本来 RPG とは、ゲームの世界ではなく、テーブルトークという多人数による TV などを使わない机上のゲームでした。多人数で個人個人のいろいろな発想が絡んでくるので、画一化したストーリーとは全く異なるというのが売りといえる遊び。そういうオリジナルな物から比べると、ゲームにおける RPG というのは、ゲーム製作者側の意向に乗せられる部分が極めて大きい遊びです。
その中でも、特にファイナルファンタジーの最近の作品は、特に製作者側の提供する映像とストーリーを楽しむという要素が大きい物だと言えるでしょう。お金をかけた CG映像によるムービーによってストーリーをユーザーに伝えます。戦闘のバリエーションなどはユーザーの違いで差がでますが、ユーザーがストーリーの本筋を変えてしまうようなことはありません。
そいういう意味で「本当に RPG と言えるのか?」などの声があるのも事実です。しかし、そもそも RPG でなければいけないという理由は元々全く無くて、これらは、ゲームという新しいメディア媒体を使った 「物語を楽しむ物」と考えるべきです。
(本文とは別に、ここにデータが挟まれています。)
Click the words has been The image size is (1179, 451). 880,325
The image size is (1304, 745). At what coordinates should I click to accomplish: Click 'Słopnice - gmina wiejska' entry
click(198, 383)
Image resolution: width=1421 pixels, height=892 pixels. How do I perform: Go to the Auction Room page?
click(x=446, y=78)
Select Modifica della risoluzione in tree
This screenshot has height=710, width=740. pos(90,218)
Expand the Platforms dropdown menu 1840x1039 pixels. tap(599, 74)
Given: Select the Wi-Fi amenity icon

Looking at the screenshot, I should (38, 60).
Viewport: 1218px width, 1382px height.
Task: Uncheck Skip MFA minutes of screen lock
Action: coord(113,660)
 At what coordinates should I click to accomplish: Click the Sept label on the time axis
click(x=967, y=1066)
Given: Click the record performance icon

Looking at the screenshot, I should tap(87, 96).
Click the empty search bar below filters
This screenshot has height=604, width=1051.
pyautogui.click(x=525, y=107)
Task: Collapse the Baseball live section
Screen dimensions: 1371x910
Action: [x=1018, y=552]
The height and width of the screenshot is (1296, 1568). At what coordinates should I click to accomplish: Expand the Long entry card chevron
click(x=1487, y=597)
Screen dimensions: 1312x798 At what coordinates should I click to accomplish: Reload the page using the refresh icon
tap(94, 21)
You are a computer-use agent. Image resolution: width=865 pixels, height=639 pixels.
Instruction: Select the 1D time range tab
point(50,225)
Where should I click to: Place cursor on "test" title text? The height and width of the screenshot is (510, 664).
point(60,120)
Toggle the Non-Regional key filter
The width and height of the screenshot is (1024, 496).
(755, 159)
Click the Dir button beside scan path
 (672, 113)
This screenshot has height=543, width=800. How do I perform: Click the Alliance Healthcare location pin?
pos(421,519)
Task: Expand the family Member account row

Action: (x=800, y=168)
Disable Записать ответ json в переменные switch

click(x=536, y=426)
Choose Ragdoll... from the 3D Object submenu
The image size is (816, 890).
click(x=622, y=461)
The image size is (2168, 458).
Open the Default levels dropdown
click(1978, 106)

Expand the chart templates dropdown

つまり、物語を楽しむという点で考えると、本(小説)、映画、TVドラマ、漫画、などと全く対等な物だと言えるものです。などと書いても、年配の方などは、ゲーム以前に 「漫画なんて!」 という人もいるかもしれません。しかし、若い人は漫画で楽しんだり感動したりという人も多いはず。ゲームは漫画以上に、一般の理解は少ないでしょうが、それらも同じであろうということも想像できるはず。
本(小説)、映画、TVドラマ、漫画、などと対等であるからこそ、それらとの特徴の違いというのを上手く利用することが大事です。それらの特徴をまとめてみるとこんなところでしょうか。
映像 インタラクティブ性 時間 予算(豪華な映像など) おまけ要素 本(小説) なし なし 無制限 なし なし 映画 あり なし 2時間前後 大 なし TVドラマ あり なし 数分〜数十時間 小 なし 漫画 あり なし 無制限 小 あり(コマ外の遊びetc.) ゲーム あり あり 数十時間以上 小〜大 あり(付属ミニゲームetc.)
特のこれらの中で重要なのは、映像の豪華さと、時間です。
ファイナルファンタジークラスになると、映画並の予算をかけて豪華な CG を使うことができます。そして、映画には 2時間程度の限界というものがありますが、ゲームは連続 TV ドラマ並の数十時間が当たり前。
というわけで、ファイナルファンタジーが売れるのも納得な話。なぜなら、映画のような予算を使った映像と、TVドラマのような長さ。もちろん、豪華だからいいとか、長ければいいというわけではありませんが、そういう表現を求めていた人にとっては、新しく出現した他にはない特徴を持つメディア。これからも物語の表現として、(RPG になるかどうかは別として) ゲームが利用される可能性は高いでしょう。